For a spacecraft traveling at 0.3c…even small grains of dust behave like very energetic cosmic rays as we collide with them. For instance, a relatively abundant carbonaceous dust grain 1/10 of a micron in diameter will have a relative kinetic energy of 37,500,000 GeV, and our interstellar craft should impact just over 13 of this size dust particles per second over every square meter of frontal area. Obviously, stopping or redirecting these dust particles is a major design goal.

This would create a small amount of luminosity, which someone might like to calculate (say for a shield of a hundred metres in area); we might observe such a ship by its luminosity alone in deep space before the ship starts to decelerate. I don't know what wavelngths this radiation would be most visible in, by the way.

Once the ship starts to decelerate we would see a bright and continuous exhaust from the motor; this deceleration would last a few months (the period depends on the thrust used), and would probably start at something like a light-month distant from the target star.
Of course this deceleration burn would get more easily visible as the ship gets closer. If the ship uses a magsail to decelerate with by friction with the interstellar (and later interplanetary) medium, then the need for a rocket burn would be diminished; but as the magsail effect is quite small, only a very low mass vessel could rely on such braking alone.

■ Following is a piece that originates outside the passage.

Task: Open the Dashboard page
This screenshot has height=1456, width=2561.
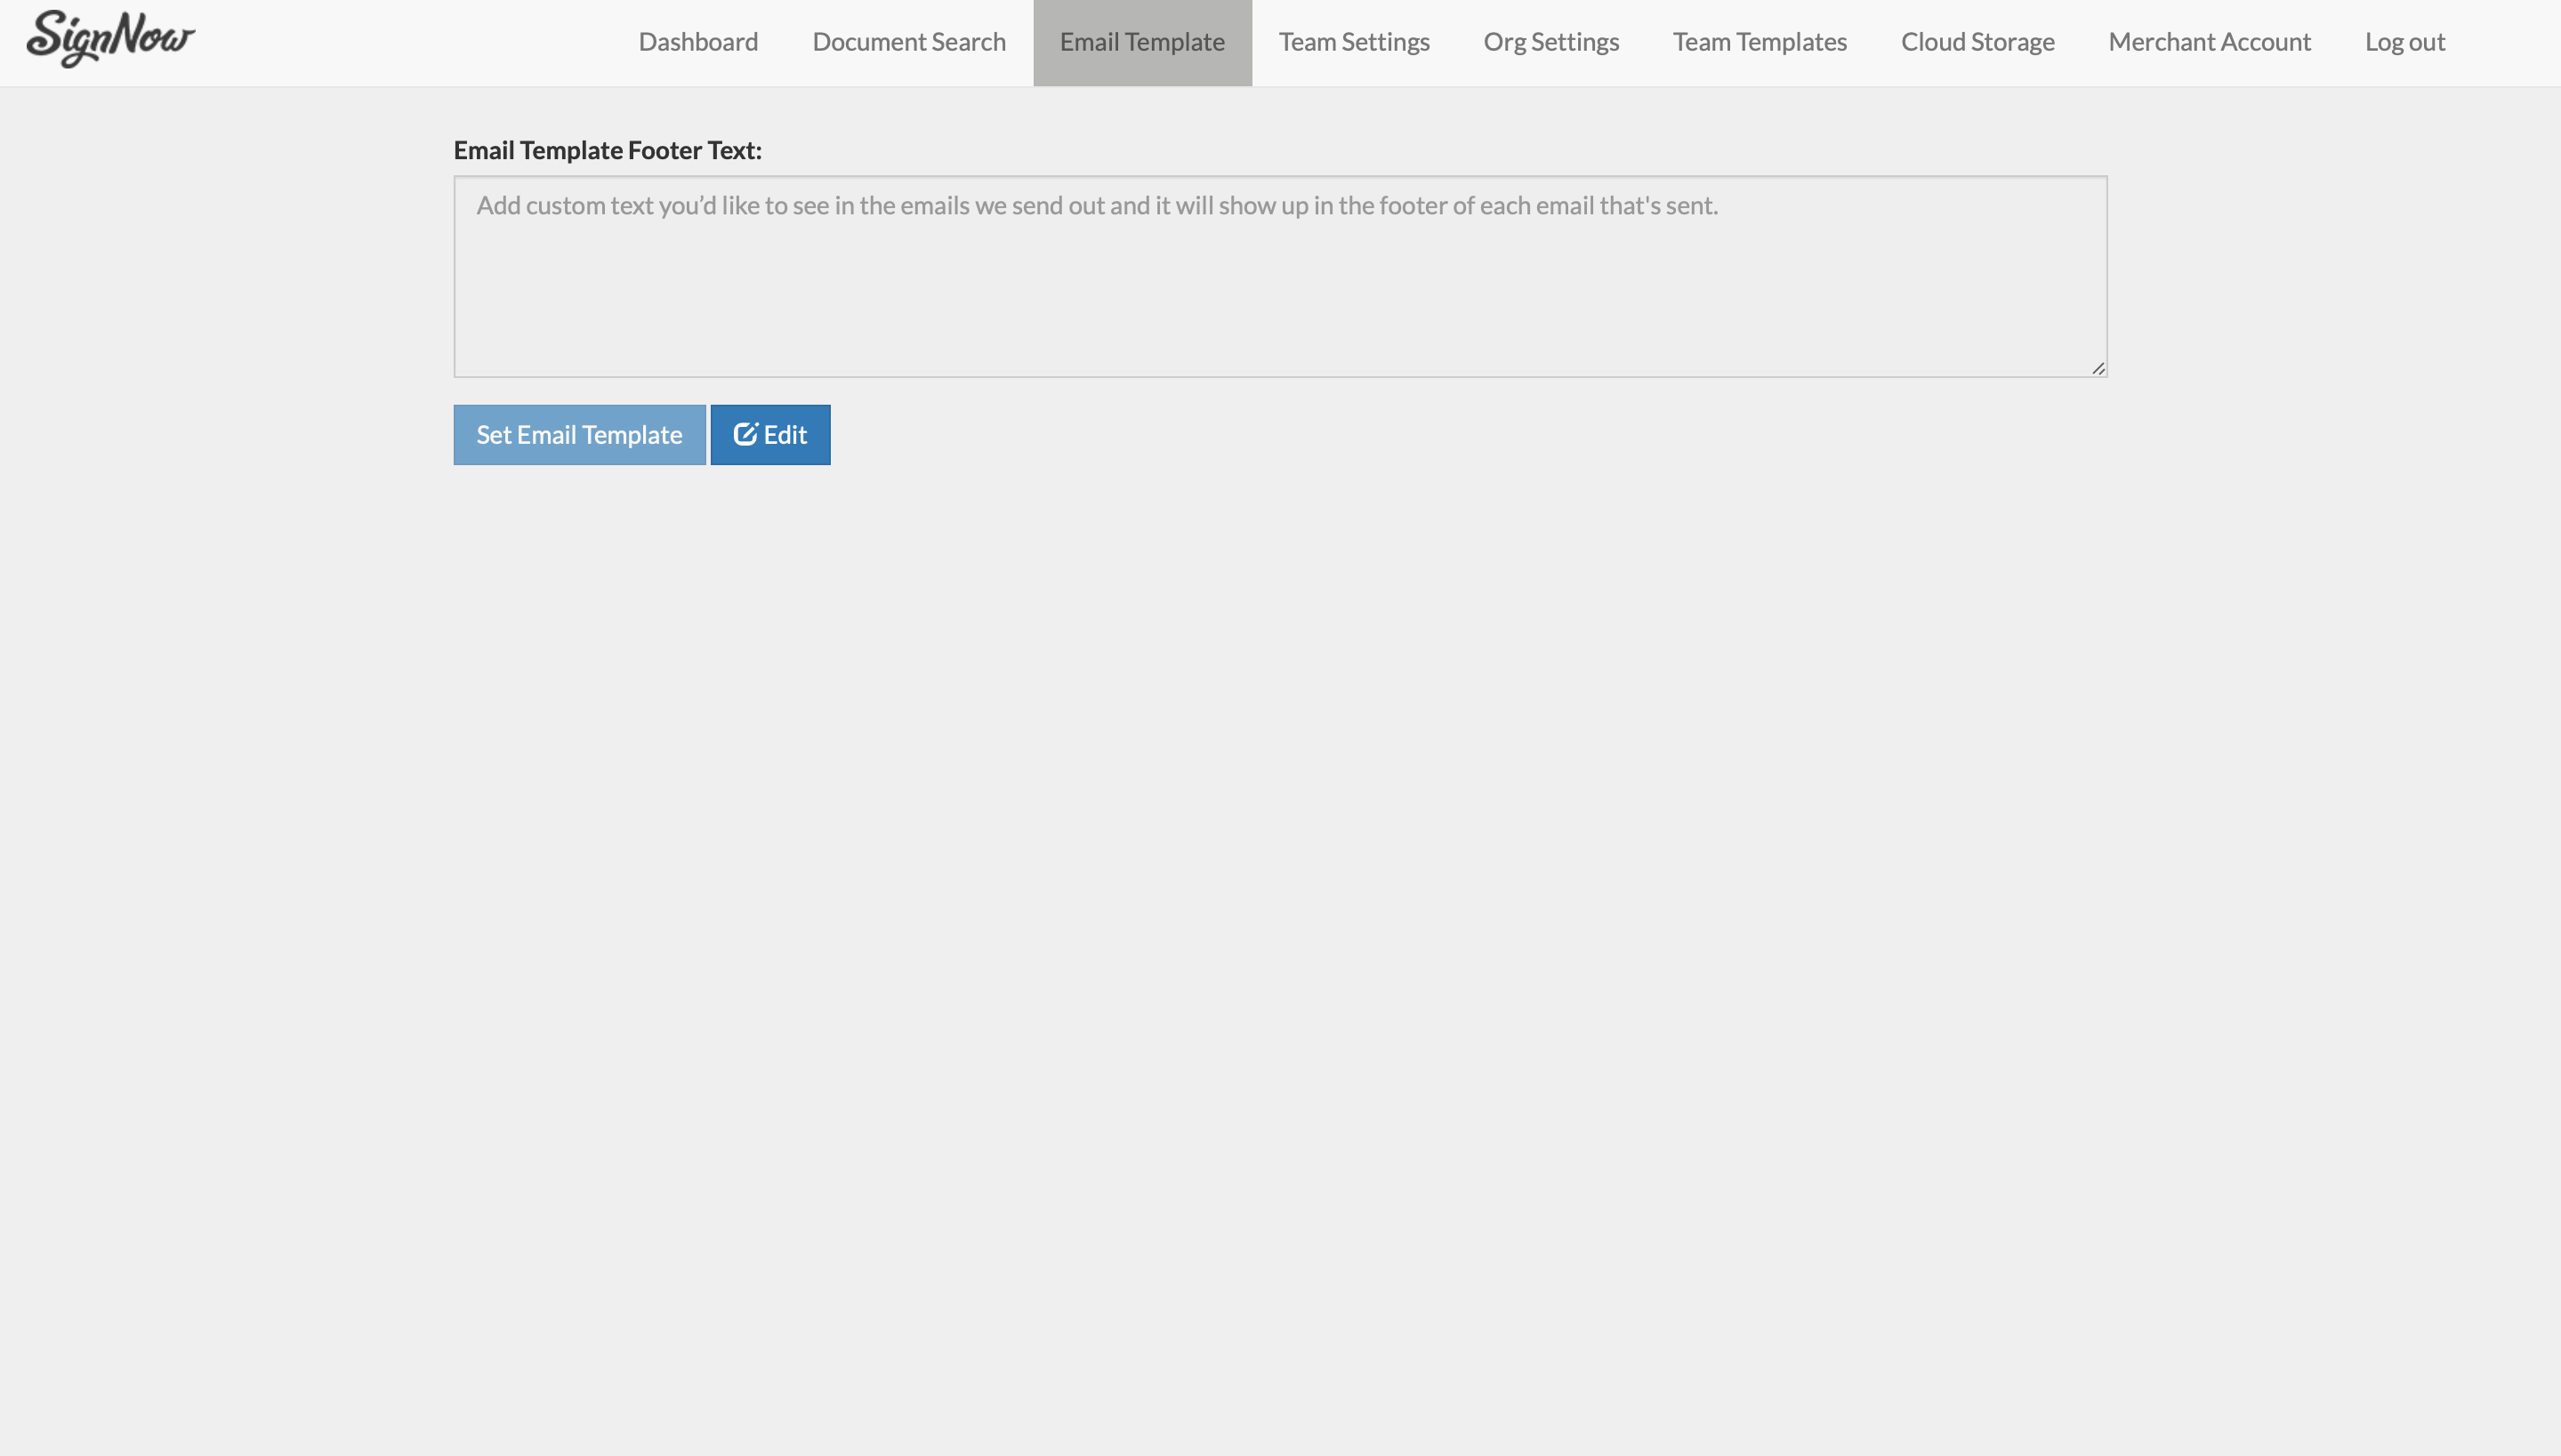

If anyone has any estimates for the luminosity of such a drive (a fusion drive perhaps) that would be excellent; I have a feeling that the approach of quite a substantial interstellar craft would be missed by the astronomers of today, unless it were observed by someone looking for comets or KBOs.

If anyone can fill the blanks in my rough imaginings with a few numbers that would be great.

John M. Dollan
2005-Dec-20, 12:15 AM
Hey Steve...

So it's possible that an approaching ship (or even one flying relatively close by) would appear as a new and dim star due to a constant visual radiance from the shield?

Obviously, if the ship is heaing for *us*, then it would become quite visible once it flipped around and began its deceleration. But if it were merely flying by (and the odds of that would probably be pretty great, I know), would we maybe see nothing at all? Would the ship have to be aimed directly at us in order to see the illumination from impacting dust grains?

...John...

eburacum45
2005-Dec-20, 02:12 AM
Now I come to look at it the Gev is a very small amount of energy; just from 10 micron dust impacts the whole shield emits only 8 joules per second. Impact with hydrogen would add some luminosity but only on the same order of magnitude.

So it might be difficult to see an interstellar ship after all, unless it hit a few larger dust grains. The impact of larger dust grains would be less frequent but much more damaging and visible; from the OA shielding page (http://www.orionsarm.com/ships/shielding.html), written by Anders Sandberg;

For 0.3 c, a one milligram impact would give 4.3456e+09 J of energy, equivalent to one ton of chemical high explosive.
(that is why I put big shields on the front of my interstellar ships of course.)

Perhaps the shield would look more like an intermittent sparkler than a glow-worm.